The role of CIIA gene in cellular reprogramming

Abstract

Terminally differentiated cells are known to be reprogrammed into induced pluripotent stem cells (iPSCs) when Yamanaka factors (Oct4, Sox2, klf4 and cmyc; OSKM) are introduced. In recent years, iPSC technology has been applied to improve the efficiency and safety of clinical applications. This study demonstrates that knockdown of the CIIA gene (a caspase-activated DNase inhibitor that interacts with ASK1) can enhance reprogramming efficiency in human fibroblasts. Short-term repression of CIIA by siRNA transfection in fibroblasts reduced epithelial-mesenchymal transition (EMT) in the early stage of reprogramming.

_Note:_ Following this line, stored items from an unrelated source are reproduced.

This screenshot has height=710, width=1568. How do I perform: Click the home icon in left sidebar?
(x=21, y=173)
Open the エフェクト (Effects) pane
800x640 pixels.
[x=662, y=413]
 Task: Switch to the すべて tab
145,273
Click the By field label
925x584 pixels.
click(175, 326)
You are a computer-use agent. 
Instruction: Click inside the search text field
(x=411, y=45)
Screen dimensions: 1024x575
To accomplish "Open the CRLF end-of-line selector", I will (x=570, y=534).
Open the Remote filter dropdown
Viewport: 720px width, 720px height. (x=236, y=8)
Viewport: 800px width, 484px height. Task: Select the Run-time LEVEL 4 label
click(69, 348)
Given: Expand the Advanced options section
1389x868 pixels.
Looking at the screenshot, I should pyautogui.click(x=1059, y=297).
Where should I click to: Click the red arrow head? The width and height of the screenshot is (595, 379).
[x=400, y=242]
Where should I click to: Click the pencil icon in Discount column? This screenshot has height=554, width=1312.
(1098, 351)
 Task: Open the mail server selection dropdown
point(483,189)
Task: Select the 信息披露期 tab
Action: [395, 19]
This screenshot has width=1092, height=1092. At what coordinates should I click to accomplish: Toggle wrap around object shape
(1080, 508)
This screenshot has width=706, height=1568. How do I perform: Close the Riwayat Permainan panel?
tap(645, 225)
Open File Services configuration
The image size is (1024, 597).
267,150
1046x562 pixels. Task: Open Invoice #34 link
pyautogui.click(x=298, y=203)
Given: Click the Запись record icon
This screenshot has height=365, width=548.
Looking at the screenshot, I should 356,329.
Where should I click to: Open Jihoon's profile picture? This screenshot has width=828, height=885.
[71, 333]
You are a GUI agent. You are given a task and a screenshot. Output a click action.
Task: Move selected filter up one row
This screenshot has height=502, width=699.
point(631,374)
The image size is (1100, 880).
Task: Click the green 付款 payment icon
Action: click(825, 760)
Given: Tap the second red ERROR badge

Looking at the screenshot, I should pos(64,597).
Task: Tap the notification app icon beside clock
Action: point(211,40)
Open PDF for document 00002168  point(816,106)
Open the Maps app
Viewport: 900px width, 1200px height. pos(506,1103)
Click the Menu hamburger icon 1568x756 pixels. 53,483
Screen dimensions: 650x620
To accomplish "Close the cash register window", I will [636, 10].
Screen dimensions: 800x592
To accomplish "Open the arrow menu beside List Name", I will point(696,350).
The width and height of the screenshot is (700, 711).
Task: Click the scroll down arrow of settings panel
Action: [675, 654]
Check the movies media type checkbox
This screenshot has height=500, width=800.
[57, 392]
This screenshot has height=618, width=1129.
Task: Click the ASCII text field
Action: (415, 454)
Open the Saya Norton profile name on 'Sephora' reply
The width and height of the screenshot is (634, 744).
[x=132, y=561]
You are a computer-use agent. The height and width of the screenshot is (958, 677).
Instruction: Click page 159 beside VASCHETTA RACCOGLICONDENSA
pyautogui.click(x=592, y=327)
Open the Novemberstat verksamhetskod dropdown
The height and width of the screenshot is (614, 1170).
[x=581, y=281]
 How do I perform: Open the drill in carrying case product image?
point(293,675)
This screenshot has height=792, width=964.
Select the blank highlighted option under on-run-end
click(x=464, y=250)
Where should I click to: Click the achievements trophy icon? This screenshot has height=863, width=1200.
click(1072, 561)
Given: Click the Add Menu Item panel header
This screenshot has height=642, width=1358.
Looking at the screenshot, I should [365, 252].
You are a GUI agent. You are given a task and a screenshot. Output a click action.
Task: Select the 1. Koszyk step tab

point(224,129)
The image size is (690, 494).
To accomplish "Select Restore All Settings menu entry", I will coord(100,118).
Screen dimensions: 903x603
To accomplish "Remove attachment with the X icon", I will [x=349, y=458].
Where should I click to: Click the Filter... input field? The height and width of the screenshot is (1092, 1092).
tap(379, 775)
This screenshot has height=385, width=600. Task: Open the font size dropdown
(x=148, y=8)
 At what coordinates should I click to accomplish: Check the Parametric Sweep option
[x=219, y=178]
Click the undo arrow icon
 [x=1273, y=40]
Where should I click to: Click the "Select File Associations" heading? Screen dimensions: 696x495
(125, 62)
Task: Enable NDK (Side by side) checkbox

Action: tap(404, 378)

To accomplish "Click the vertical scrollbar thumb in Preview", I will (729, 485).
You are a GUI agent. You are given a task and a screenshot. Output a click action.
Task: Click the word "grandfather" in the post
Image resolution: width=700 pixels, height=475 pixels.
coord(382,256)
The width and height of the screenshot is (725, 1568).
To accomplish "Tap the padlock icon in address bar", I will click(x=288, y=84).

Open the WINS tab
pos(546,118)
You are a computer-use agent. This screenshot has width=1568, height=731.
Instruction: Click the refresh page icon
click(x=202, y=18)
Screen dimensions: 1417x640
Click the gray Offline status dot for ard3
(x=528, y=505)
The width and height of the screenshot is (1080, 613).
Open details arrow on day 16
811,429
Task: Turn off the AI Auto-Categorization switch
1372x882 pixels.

On the other hand, prolonged suppression of CIIA through shRNA knocking-down induced epigenetic modifiers and pluripotent genes in the late stage of cellular reprogramming. At the transcriptional level, CIIA also acts as an inhibitory influence on the reprogramming process through a histone modification factor, Sirt1. In addition, fibroblasts via knocking-down of CIIA and transfection of OSKM produced greater numbers of embryonic stem cell (ESC)？like colonies, compared with those with OSKM transfection alone. Collectively, these results show that the CIIA gene plays a role in cell fate change and provide a new mechanistic framework to better understand the effects of CIIA in cellular reprogramming.